On 07/30/2014 02:48 AM, Walter Bright wrote:
On 7/29/2014 3:02 PM, Timon Gehr wrote:
They are dual concepts. Assert demands a property to hold, assume
provides a
property that holds.
A distinction without a difference.
Wtf.
(Imagine you are arguing with someone who keeps claiming that the
distinction between @trusted and @safe is meaningless and you are
roughly in my position.)
potayto, potahto
...
potato.
1. This particular behaviour is characteristic for an assumption, not an
assertion, according to the above characterisation, which is standard
in certain
communities, like people who are into verification of procedural
programs.
2. Code containing such a construct must in general be monitored to
ensure
memory safety, hence can at most be @trusted.
??
...
Undefined behaviour does not preserve memory safety.

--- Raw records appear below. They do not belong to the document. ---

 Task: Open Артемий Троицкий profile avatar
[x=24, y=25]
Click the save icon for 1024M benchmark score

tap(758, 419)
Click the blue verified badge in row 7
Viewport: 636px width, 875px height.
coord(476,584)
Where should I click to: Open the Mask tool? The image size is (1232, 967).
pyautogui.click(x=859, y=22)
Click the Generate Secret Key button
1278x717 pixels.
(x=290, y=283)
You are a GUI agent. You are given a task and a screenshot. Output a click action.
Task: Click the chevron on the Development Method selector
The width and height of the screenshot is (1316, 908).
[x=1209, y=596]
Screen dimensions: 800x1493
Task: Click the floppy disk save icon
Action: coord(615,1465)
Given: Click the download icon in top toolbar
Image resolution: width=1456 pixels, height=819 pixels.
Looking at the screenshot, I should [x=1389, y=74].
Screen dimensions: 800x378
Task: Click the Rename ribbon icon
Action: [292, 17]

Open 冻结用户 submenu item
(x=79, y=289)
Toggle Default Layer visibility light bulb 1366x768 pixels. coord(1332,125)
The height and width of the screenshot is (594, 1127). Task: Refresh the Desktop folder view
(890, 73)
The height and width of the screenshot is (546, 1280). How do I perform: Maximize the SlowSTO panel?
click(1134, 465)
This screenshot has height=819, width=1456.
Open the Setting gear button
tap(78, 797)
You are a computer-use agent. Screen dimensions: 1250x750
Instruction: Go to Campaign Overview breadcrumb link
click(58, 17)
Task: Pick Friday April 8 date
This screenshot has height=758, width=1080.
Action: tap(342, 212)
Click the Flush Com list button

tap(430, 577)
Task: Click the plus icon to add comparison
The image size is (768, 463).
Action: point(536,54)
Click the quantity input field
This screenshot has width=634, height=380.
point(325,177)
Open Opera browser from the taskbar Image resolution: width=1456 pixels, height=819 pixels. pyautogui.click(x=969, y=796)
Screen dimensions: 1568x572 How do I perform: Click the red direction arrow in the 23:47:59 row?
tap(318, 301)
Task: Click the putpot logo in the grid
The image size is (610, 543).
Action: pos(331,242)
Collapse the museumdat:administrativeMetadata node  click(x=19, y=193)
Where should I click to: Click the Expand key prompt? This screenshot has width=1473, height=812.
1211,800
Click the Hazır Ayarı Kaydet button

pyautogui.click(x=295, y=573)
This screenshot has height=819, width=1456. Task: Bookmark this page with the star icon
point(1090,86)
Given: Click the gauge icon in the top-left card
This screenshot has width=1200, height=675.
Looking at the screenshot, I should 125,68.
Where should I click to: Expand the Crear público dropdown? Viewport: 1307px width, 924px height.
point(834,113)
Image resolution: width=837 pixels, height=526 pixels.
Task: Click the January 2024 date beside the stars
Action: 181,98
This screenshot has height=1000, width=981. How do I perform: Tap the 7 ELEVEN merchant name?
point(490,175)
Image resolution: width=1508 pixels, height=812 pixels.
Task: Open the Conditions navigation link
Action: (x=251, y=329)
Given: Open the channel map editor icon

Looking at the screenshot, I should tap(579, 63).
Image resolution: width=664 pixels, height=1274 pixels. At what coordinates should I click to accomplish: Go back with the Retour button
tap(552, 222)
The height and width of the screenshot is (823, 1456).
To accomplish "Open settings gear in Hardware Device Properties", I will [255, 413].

I was just pointing out how to properly prevent optimization based on
disabled
assertions.
??
...
Maybe you weren't following the discussion. What do you think this
discussion is about?
On 07/28/2014 03:31 PM, Daniel Murphy wrote:
"Ola Fosheim Grøstad" " wrote in message
news:vqlvigvgcplkuohud...@forum.dlang.org...
Please guys, you should not change code-gen based on asserts. They are
not proofs, they are candidates for formal verification of
correctness. They are in essence embedded break-point checks. If you
allow asserts to affect codegen then it becomes a very unsafe feature.
It's like having a undetected bug in a unit-test introduce bugs in the
released program. 8-I
The compiler is allowed to not check assertions in release mode. This
is because a program that would fail an assertion is a broken program,
and by specifying -release you are telling the compiler to assume all
assertions pass. I don't see any reason the compiler shouldn't be
allowed to change code-gen based on asserts.
...
This is what spawned this subthread. Does this clear up your question marks?
(Unless, of course, you want to tell me a compiler may assume that
anything in a
version(assert) block can be assumed to actually be part of the
program by the
optimizer, which is very hard to implement, and may not even make
sense in all
circumstances.
I don't know what you're assuming (!) the version(assert) even does, as
it is not a language feature.
...
Of course version(assert) is a language feature. Always double-check
your claims.
It's even documented: http://dlang.org/version.html
...
I hope this post cleared it up a little.
Not a bit. The distinction utterly escapes me.
This is unfortunate, but I don't know what else to say.